## EXERCISE OBJECTIVE
Replace "screenshot" with "screen capture" in the lines from the one containing "Viewport: 1879px width, 992px" through the end of the records, keeping everything else the same. Give only those lines, and leave out the pictures.

## Stored items from a collection
- - - - - - -
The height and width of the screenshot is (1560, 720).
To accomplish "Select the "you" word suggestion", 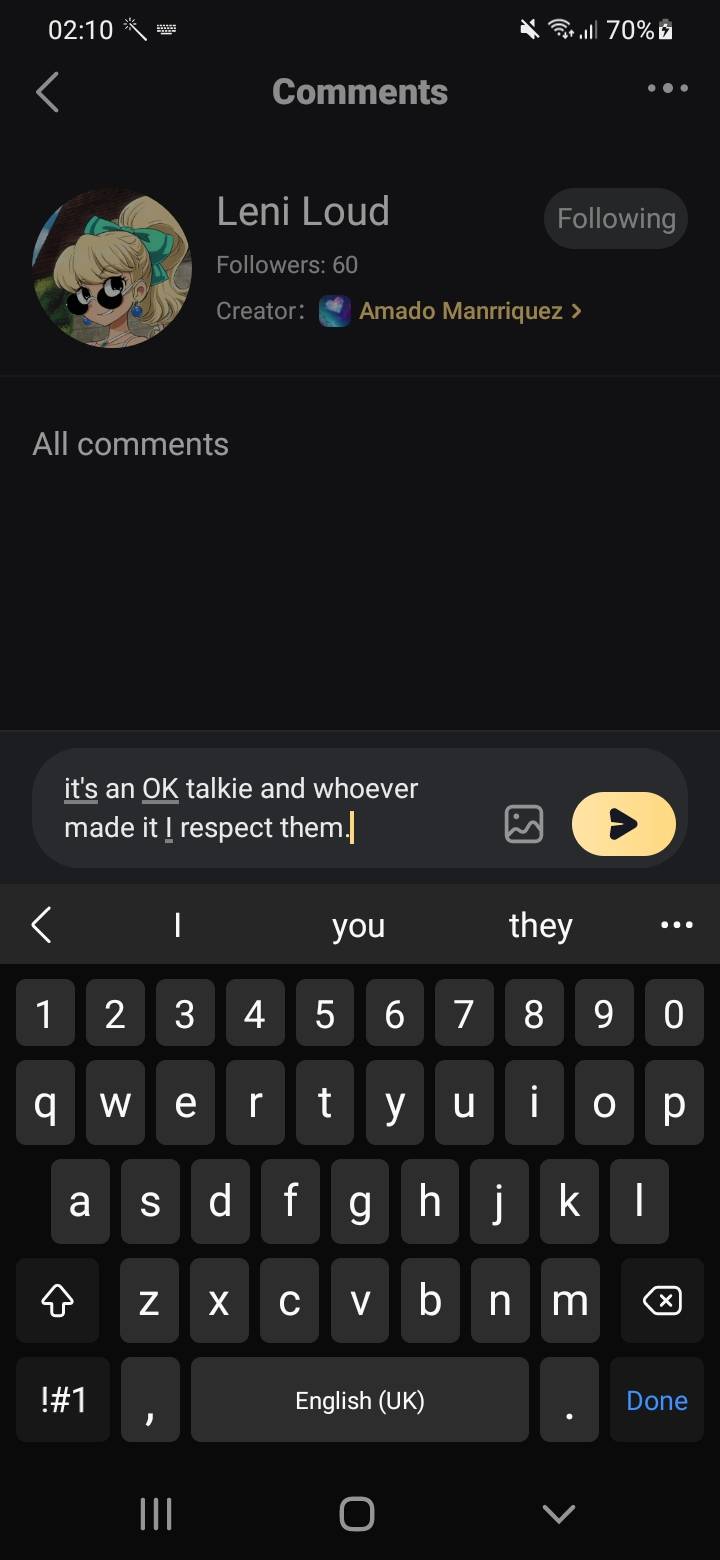I will [x=358, y=926].
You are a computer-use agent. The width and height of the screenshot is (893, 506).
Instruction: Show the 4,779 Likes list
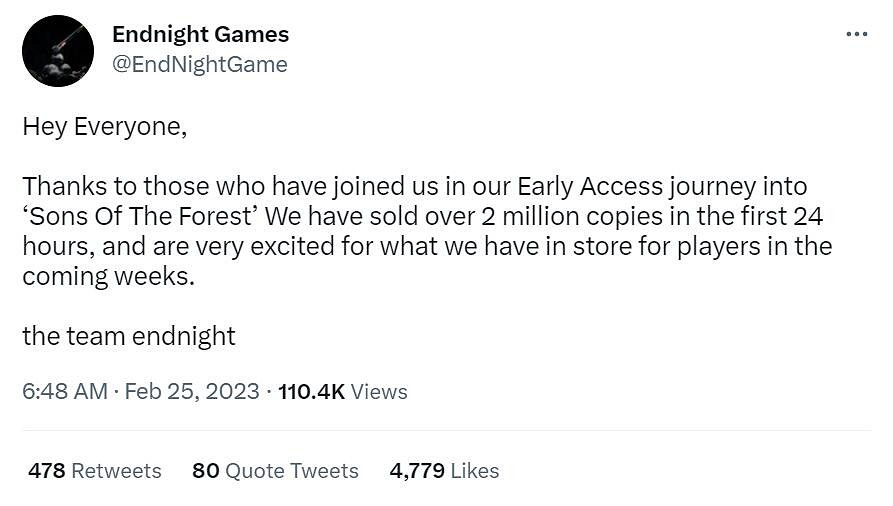pyautogui.click(x=444, y=471)
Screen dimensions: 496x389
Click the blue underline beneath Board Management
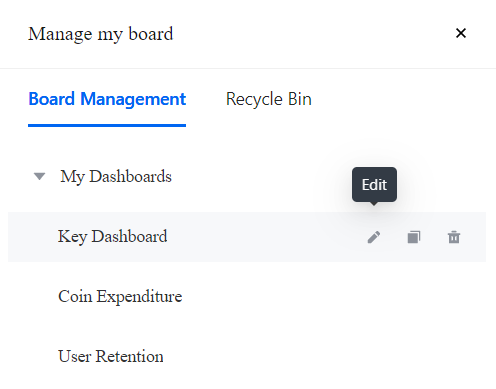click(107, 125)
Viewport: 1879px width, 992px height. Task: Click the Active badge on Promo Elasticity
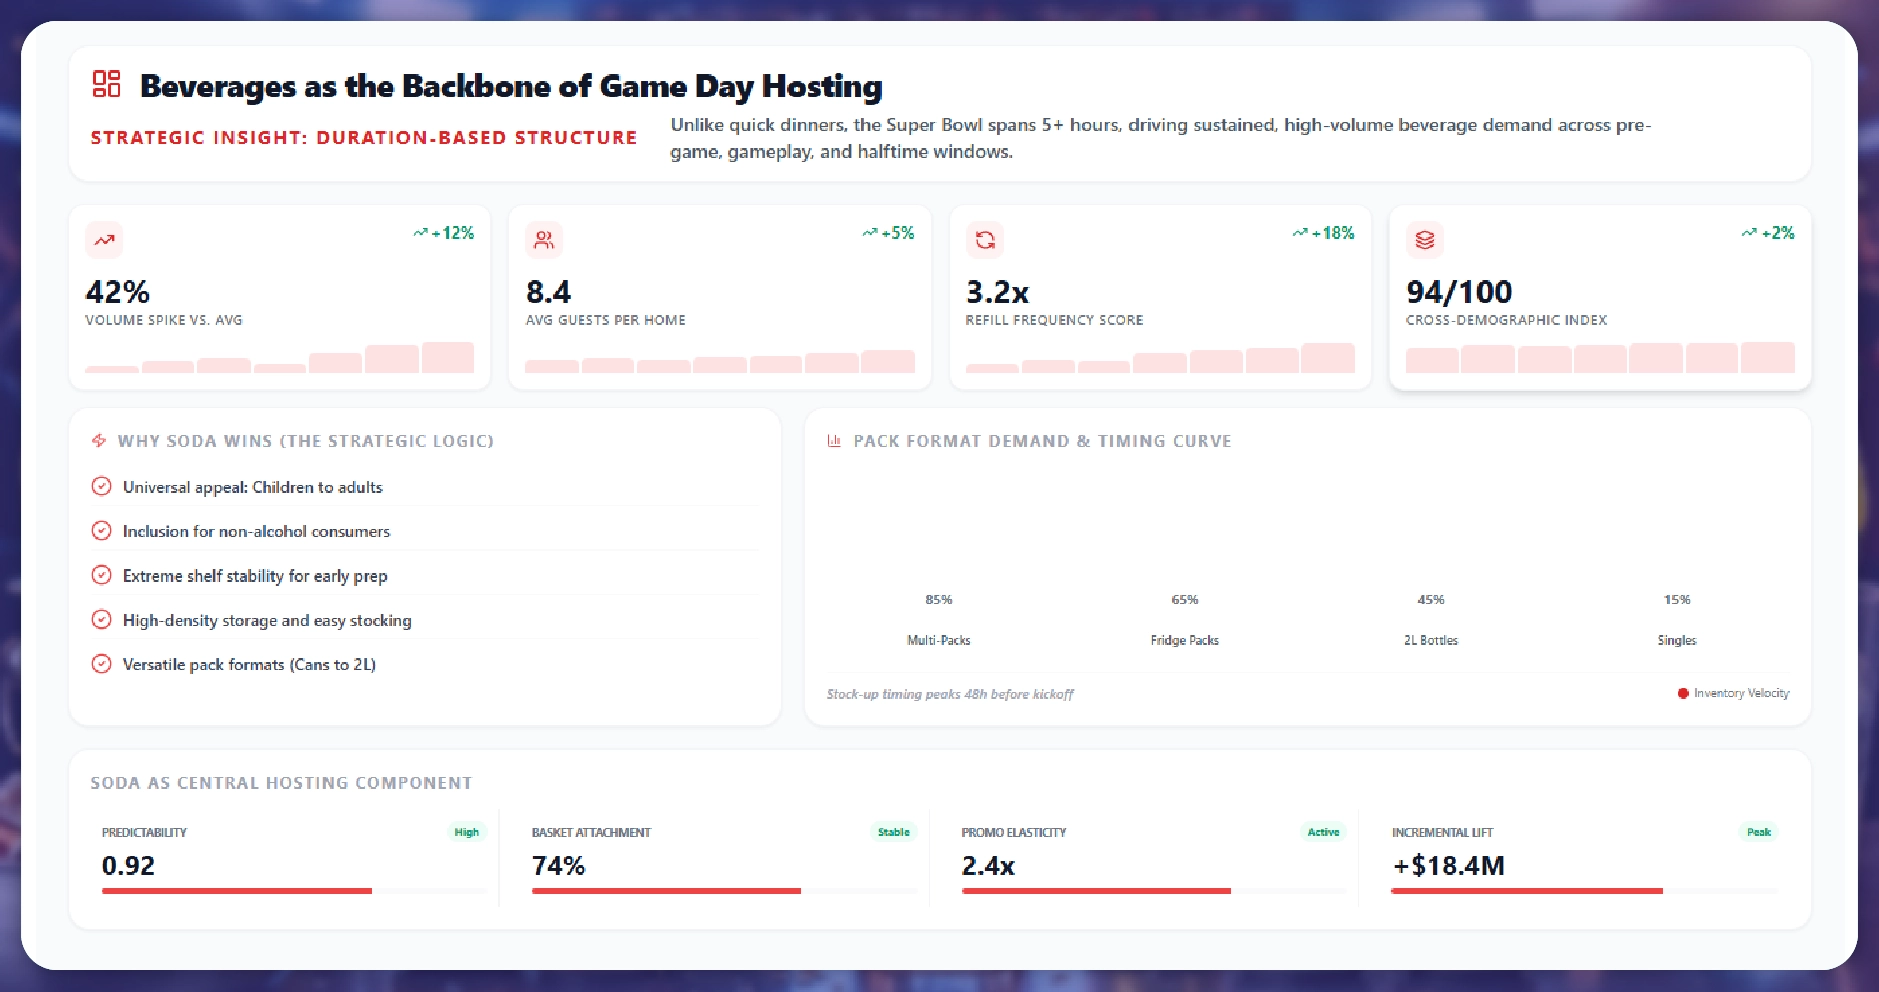click(1323, 832)
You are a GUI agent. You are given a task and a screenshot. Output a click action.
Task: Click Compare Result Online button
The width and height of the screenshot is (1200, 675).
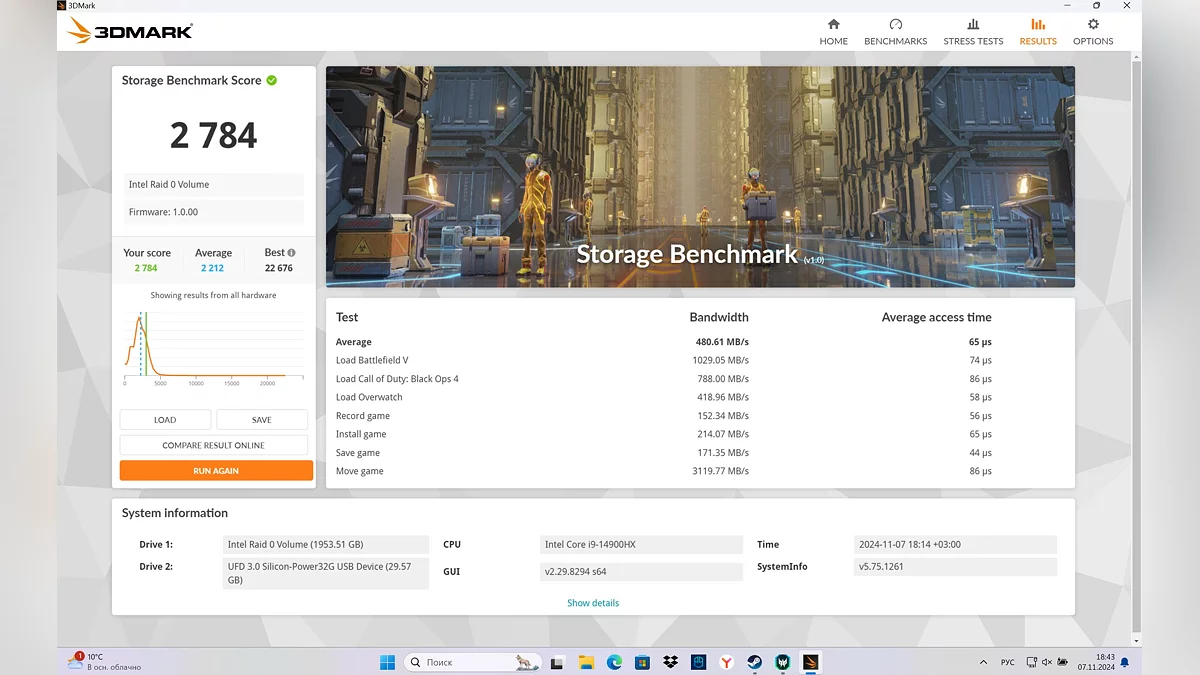(x=213, y=445)
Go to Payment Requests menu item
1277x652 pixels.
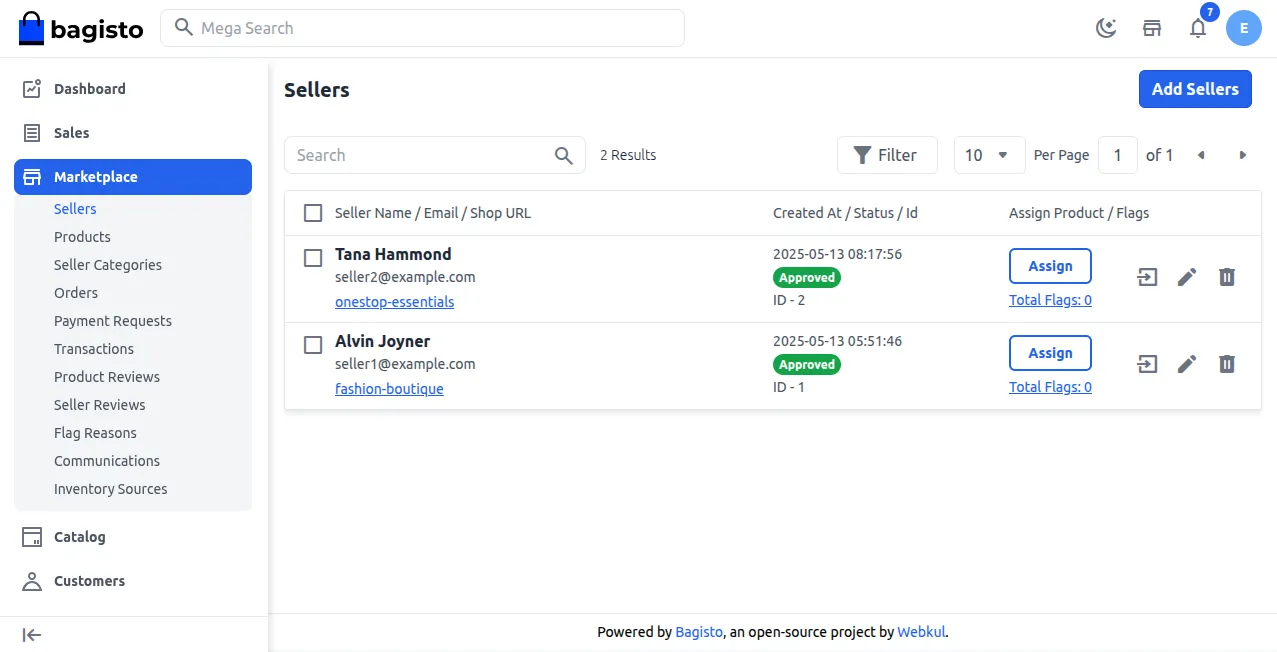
- - - - - - -
## SOLUTION TO THIS PROBLEM
Viewport: 1879px width, 992px height. Task: Click the Active badge on Promo Elasticity
click(1323, 832)
You are a GUI agent. You are given a task and a screen capture. Output a click action.
Task: Click Compare Result Online button
The width and height of the screen capture is (1200, 675).
(x=213, y=445)
Go to Payment Requests menu item
1277x652 pixels.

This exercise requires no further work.